The UI connects to /ws/transcribe, sends browser microphone audio packets, and keeps session-local realtime and final transcript blocks related by segmentId. Each transcript block shows recording start, recording end, duration, pre-roll, and wake timing when the server has that data. The left timeline lists wake wait/detect/timeout events, recording start/end, realtime updates, and final transcript delivery. Clear/reset affects only the issuing session.

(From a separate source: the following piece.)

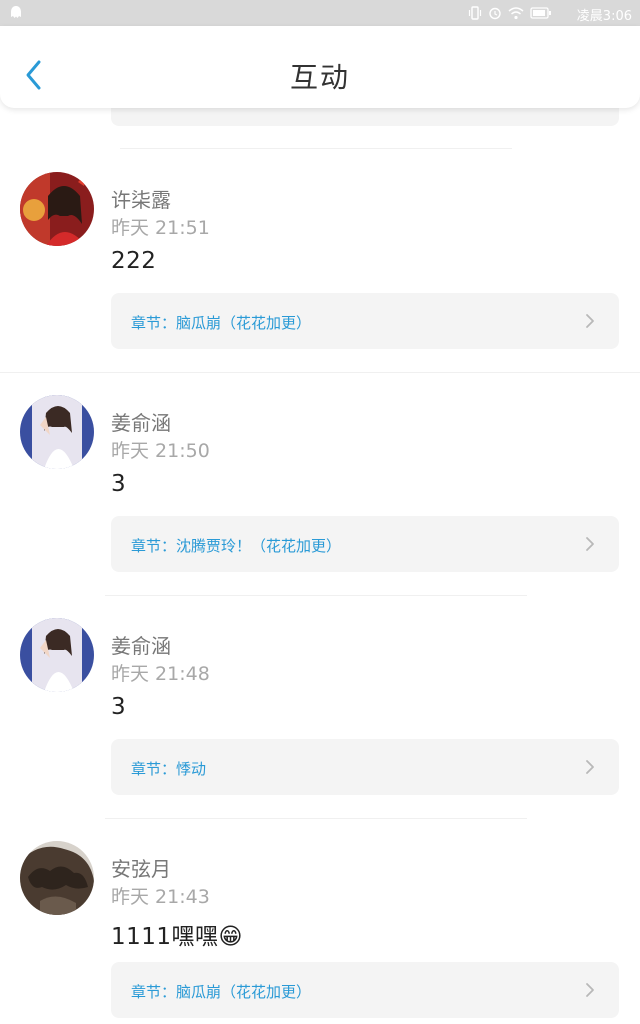  I want to click on timestamp: 昨天 21:48, so click(160, 674).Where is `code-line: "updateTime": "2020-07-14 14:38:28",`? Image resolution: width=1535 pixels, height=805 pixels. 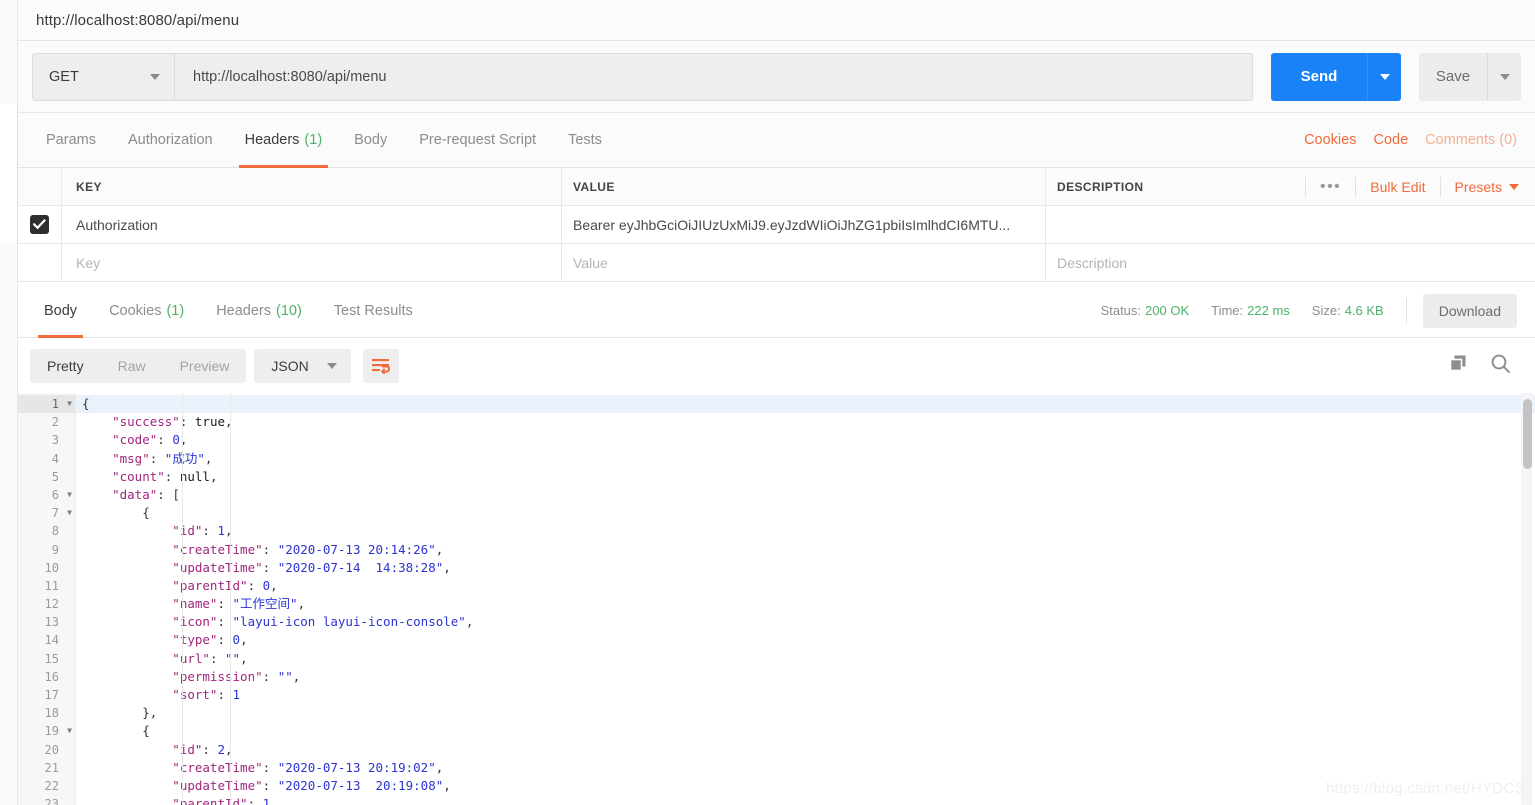 code-line: "updateTime": "2020-07-14 14:38:28", is located at coordinates (806, 568).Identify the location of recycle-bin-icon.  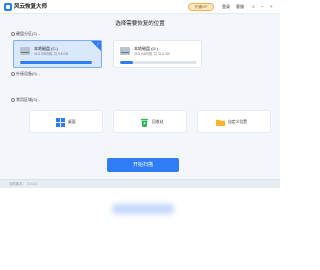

Admission limits are explicit. When --max-sessions is reached, new websocket clients receive an admission error and close code 1013. When active speaker capacity is reached, accepted sessions receive warnings while existing final work is preserved where possible.

Tests

Fast fake-scheduler tests:

python -m unittest -v \
  tests.unit.test_fastapi_server_protocol \
  tests.unit.test_fastapi_server_multi_user

Opt-in real-engine load/quality/performance test:

REALTIMESTT_RUN_FASTAPI_MULTI_USER_PERF=1 \
python -m unittest -v tests.unit.test_fastapi_server_multi_user_asr_integration

Windows cmd.exe helper for a sherpa-onnx Moonshine performance run:

example_fastapi_server\run_multi_user_perf.cmd

More test details are in testing.md.

Deployment Notes

  • Use Linux or WSL2 for CUDA-heavy engines such as Parakeet, Qwen vLLM, and larger Transformers models. Omnilingual ASR currently needs Linux/WSL2 with Python 3.11.x.
  • Install Kroko-ONNX with RealtimeSTT[kroko-builder,silero-onnx-cpu] and stt-install-kroko --build before selecting kroko_onnx for recorder-based server use. On Windows, use Python 3.12 x64 and start Docker Desktop first.
  • Keep model caches on persistent storage so restarts do not redownload models.
  • Put the server behind a reverse proxy when exposing it beyond localhost.
  • Size --max-sessions, --max-active-speakers, queue depths, and model lanes for the selected engine and hardware.
  • Use /health for readiness and /api/metrics for load/latency monitoring.